Étrange, ce tome 4. En définitive convaincant, je suppose, mais ce ressenti n’est probablement pas aussi instinctif et résolu, sans l’ombre d'un doute, que pour les volumes précédents. Cela dit, mes volumes préférés sont clairement le premier et le troisième – celui-ci, comme le deuxième, m’a paru un peu plus inégal. En fait, comme dit plus haut, la conclusion de l’arc de 1931, du moins en ce qui concerne directement Kedama et Sawada, m’a déçu – une baston lourde et bavarde, sans grand intérêt (y compris au plan graphique, d'ailleurs) ; le rapport de Mayu à cet affrontement est plus intéressant, mais cela a ses limites.

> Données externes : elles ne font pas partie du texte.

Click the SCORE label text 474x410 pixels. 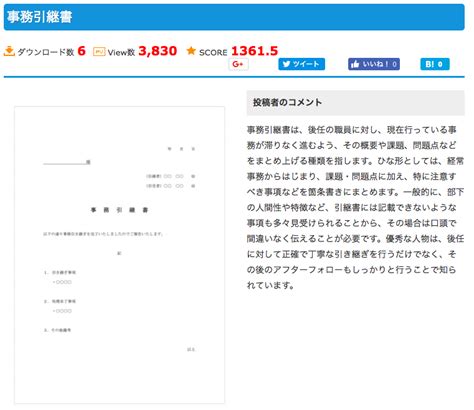(x=213, y=52)
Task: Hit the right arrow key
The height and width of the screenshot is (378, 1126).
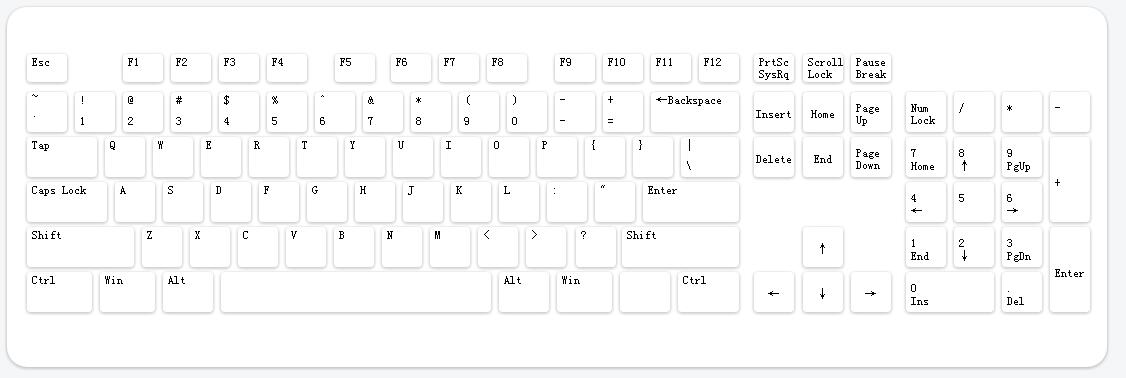Action: click(x=870, y=292)
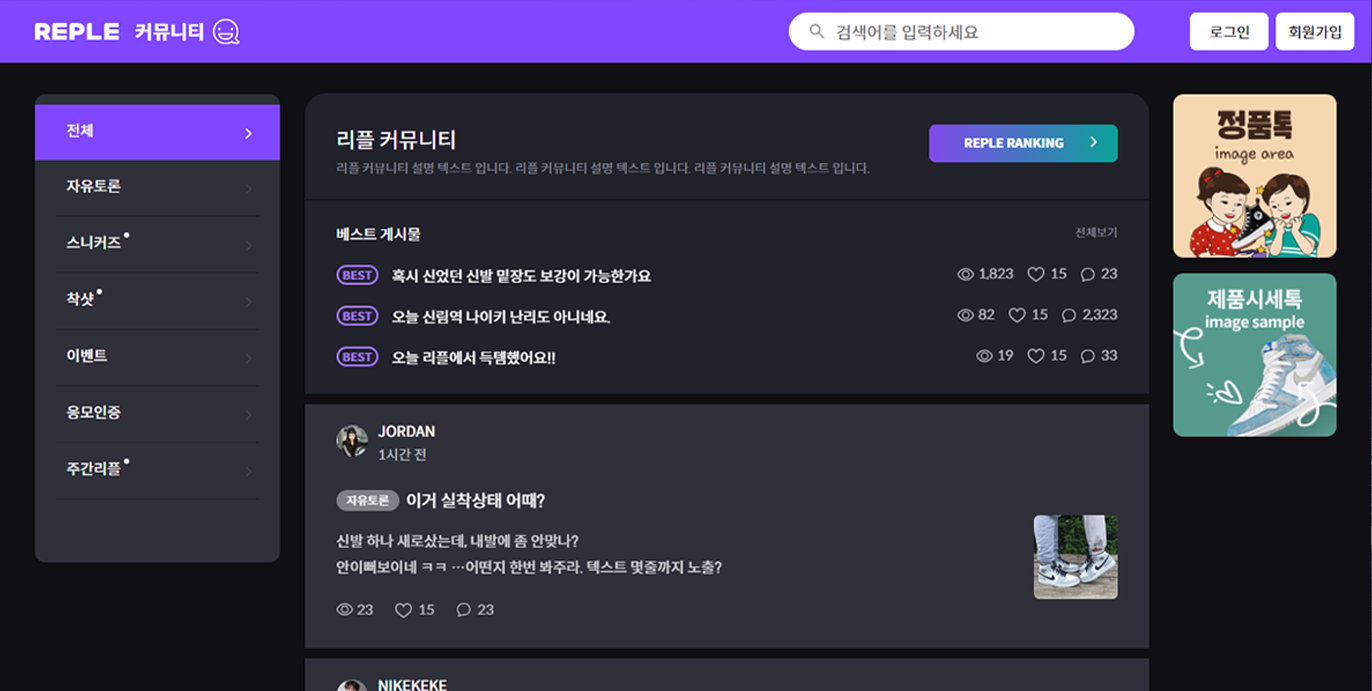Screen dimensions: 1372x691
Task: Click comment icon showing 2,323 replies
Action: click(x=1068, y=315)
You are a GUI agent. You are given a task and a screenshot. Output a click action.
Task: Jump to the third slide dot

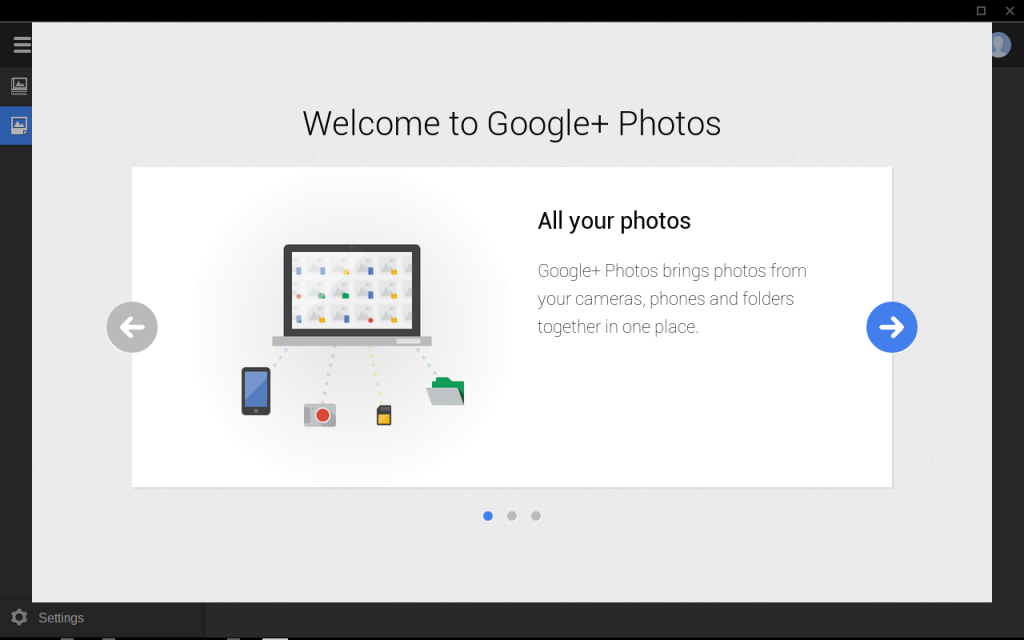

Par contre, la suite des opérations, où l’action est bien plus en retrait, m’a paru autrement satisfaisante et bien pensée – j’en ai aimé par ailleurs l’ambiance : sobre, pas de délire futuriste, 2089 pourrait être 2019, et au fond c’est ça qui est déprimant – avec un côté un peu sordide et cru, aussi, qui déstabilise mais n’est probablement pas vain.

 

Bilan de la série dans son ensemble ? Positif. Nous ne parlons pas là d’un chef-d’œuvre impérissable, d’une merveille à lire à tout prix, certainement pas. Reste que ce seinen est bien au-dessus du lot en ce qui me concerne. Tamai Yukio, dont c’est la première BD traduite en français, y fait preuve d'un talent certain de conteur, et convainc le plus souvent dans ce style très dense et saturé de twists, mais de twists qui, c’est incroyable, fonctionnent et généralement ont un sens ; c’est un dessinateur doué, aussi, avec un style sans doute assez académique, mais plus que compétent, et bien au-dessus du minimum syndical. Kedamame n’est pas sans défauts, et peut laisser perplexe, assez régulièrement, mais j’ai bien aimé le voyage.

 

Ce que je suis incapable de dire, maintenant, c’est s’il aurait fallu d’autres volumes ? Non, « fallu » n’est pas le bon mot – avec certains doutes quant à la part de volonté dans tout ça, qui demeurent, je crois en définitive que la série se tient en quatre tomes ; mais, oui, j’ai bien aimé le voyage, et c’est à cet égard que j’aurais probablement apprécié qu’il se prolonge un peu... En même temps, cela nous a peut-être prémuni contre cette fâcheuse tendance, et si commune, des séries qui se prolongent trop, jusqu’à se perdre… Et j’en ai chroniqué quelques-unes. Bilan positif, donc – et, si d’autres œuvres de Tamai Yukio devaient être traduites, j’y jetterais au moins un œil curieux (et probablement deux tant qu’à faire).